DIRECTIONS FOR THIS TASK: Each line in the records that mentions the word "cell" needs to be listed.

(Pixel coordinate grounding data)
########
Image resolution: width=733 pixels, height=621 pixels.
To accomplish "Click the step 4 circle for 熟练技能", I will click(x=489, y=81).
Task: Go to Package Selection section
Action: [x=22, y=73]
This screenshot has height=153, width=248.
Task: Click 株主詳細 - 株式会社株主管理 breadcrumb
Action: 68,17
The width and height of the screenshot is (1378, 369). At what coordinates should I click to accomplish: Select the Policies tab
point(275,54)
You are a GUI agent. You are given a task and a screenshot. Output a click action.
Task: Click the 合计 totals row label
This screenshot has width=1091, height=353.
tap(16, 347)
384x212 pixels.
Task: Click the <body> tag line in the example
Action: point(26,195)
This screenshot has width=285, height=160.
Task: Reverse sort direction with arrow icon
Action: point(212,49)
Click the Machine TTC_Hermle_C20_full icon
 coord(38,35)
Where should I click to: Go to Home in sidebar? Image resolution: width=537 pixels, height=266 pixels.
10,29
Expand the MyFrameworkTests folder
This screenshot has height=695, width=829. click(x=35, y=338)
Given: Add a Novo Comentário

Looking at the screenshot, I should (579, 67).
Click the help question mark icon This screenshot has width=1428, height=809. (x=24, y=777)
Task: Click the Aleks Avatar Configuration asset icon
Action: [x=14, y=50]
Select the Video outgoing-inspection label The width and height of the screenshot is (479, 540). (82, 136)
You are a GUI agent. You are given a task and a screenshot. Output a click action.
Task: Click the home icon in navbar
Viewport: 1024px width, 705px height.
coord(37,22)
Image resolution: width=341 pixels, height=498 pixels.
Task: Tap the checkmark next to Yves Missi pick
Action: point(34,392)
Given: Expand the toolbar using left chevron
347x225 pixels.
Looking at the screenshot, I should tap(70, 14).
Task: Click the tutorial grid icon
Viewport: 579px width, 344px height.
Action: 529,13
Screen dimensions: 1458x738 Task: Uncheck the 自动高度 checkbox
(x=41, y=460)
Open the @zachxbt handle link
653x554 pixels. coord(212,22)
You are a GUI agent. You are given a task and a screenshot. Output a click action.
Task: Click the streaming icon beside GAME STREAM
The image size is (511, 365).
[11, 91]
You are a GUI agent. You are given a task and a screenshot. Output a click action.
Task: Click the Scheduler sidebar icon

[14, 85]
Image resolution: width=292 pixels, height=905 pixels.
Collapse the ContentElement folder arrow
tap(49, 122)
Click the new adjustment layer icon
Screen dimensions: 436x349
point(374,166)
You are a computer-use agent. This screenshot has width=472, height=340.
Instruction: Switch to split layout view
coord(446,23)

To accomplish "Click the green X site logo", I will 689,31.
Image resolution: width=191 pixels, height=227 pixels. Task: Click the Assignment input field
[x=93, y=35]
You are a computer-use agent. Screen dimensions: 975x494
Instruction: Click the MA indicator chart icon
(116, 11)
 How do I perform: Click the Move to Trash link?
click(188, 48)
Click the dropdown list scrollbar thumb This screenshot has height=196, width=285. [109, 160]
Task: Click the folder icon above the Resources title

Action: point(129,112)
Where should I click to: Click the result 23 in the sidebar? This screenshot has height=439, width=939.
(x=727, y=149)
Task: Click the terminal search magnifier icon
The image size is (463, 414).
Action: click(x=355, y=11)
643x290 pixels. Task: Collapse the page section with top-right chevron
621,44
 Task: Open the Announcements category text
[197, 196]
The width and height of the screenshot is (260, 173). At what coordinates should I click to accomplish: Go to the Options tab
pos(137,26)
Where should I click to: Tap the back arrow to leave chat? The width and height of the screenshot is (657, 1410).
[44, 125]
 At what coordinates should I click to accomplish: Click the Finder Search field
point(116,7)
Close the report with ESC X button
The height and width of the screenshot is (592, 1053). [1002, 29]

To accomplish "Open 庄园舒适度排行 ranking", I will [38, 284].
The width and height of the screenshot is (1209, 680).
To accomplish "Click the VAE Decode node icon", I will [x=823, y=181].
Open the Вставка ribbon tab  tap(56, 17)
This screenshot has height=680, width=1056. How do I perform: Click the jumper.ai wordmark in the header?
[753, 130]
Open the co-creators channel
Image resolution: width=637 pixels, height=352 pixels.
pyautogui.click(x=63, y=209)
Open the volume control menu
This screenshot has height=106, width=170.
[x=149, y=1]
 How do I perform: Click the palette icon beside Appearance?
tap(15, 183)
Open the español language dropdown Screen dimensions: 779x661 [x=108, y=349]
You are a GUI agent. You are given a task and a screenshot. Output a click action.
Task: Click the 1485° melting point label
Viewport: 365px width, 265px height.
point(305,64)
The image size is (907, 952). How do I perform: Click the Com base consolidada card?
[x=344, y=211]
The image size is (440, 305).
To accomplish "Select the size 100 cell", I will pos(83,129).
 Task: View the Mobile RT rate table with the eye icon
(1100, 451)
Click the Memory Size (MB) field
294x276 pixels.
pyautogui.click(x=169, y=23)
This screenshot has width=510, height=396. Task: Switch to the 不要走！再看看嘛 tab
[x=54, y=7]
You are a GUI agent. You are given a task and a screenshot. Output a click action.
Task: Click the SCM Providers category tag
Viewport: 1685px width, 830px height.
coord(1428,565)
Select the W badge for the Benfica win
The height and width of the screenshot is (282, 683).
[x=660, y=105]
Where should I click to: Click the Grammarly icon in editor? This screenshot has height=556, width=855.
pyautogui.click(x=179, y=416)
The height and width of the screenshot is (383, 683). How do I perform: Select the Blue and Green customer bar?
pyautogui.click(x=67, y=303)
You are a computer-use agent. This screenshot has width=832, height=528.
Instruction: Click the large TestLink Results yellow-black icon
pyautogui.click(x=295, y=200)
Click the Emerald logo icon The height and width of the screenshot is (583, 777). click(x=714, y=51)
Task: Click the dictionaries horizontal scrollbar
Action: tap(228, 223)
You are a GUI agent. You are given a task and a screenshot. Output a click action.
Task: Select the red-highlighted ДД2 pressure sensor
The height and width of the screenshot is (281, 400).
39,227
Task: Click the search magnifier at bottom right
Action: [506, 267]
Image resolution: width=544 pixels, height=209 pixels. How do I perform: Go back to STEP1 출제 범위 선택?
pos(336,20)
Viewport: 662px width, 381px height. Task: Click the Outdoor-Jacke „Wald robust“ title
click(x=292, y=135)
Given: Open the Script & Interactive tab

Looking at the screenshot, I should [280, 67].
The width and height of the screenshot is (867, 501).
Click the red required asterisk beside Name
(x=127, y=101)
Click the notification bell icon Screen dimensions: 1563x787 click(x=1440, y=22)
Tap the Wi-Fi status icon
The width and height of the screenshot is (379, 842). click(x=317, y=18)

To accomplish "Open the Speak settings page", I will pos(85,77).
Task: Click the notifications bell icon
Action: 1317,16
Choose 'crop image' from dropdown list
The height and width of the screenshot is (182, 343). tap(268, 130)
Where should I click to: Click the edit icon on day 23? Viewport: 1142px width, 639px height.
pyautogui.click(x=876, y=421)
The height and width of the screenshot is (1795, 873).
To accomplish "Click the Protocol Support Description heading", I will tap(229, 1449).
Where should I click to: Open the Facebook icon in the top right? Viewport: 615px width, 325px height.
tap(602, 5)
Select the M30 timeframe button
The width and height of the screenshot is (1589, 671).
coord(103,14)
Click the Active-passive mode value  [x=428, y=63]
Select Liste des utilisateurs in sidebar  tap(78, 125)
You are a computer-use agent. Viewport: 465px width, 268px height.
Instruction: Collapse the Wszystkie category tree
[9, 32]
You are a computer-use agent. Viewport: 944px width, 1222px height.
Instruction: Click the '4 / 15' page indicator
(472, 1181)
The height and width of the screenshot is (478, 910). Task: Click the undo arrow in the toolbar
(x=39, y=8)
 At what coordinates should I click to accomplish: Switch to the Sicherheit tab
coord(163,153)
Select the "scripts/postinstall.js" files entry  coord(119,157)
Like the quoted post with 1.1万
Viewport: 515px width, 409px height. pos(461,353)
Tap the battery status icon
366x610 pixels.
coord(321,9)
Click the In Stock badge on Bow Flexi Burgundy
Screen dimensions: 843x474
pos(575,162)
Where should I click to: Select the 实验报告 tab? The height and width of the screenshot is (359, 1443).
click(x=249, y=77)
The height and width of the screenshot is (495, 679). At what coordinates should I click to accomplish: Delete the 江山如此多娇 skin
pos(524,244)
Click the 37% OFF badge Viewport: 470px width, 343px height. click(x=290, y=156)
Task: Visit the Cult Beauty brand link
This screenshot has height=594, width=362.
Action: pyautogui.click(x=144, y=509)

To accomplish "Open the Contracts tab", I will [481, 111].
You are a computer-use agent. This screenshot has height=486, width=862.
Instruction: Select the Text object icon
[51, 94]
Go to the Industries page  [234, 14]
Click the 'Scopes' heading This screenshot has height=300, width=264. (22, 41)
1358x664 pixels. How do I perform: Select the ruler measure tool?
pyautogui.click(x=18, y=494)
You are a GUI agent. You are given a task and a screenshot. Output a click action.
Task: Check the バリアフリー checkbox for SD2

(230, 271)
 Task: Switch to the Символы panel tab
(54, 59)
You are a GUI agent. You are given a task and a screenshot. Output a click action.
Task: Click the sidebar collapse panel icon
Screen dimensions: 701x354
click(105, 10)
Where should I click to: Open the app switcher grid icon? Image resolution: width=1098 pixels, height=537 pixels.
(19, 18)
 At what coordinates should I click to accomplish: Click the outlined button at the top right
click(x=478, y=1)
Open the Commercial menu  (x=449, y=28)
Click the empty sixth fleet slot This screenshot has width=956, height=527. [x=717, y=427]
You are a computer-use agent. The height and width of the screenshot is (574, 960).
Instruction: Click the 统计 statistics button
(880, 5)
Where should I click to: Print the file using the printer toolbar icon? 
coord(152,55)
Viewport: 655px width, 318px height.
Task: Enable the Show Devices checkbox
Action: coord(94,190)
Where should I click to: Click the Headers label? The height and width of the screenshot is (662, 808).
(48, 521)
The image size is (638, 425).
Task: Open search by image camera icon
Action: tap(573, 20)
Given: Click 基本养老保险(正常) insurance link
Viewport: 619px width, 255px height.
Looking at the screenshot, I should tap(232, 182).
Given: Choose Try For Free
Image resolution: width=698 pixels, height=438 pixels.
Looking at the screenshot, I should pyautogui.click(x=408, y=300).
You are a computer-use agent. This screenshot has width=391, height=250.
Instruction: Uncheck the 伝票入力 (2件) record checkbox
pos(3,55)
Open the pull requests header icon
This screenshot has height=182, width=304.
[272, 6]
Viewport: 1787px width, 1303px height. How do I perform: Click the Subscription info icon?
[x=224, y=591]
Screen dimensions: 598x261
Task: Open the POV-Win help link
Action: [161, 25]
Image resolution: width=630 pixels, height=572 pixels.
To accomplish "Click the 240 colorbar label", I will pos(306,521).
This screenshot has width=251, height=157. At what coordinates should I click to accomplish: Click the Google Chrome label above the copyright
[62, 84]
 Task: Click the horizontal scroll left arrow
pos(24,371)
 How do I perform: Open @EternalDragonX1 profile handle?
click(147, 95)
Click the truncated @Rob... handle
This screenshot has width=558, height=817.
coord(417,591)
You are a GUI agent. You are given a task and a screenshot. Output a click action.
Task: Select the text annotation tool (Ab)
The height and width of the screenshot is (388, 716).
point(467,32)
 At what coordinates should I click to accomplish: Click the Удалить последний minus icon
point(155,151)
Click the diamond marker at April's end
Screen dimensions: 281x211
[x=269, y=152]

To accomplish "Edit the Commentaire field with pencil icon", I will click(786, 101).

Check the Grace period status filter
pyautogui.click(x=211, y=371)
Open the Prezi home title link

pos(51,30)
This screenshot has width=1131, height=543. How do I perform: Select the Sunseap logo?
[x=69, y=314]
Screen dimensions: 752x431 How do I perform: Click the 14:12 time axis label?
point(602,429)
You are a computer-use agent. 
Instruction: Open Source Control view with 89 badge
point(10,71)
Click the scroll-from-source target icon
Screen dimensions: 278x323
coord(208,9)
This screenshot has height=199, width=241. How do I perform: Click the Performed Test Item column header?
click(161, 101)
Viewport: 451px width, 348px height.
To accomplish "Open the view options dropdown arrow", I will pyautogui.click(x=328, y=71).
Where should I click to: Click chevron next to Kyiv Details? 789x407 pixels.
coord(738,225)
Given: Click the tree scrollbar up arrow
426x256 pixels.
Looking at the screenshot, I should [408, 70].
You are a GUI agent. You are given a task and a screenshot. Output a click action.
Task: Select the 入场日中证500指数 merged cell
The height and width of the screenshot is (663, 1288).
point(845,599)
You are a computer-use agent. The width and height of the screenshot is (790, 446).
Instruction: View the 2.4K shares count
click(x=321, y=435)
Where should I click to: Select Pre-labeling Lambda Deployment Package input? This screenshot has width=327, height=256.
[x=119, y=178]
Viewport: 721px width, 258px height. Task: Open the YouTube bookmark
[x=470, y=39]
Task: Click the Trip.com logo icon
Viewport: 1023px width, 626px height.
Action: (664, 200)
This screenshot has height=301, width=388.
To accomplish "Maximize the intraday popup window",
########
EXERCISE ANSWER:
To accomplish "Select the size 100 cell", I will pos(83,129).
Task: Select the 入场日中证500指数 merged cell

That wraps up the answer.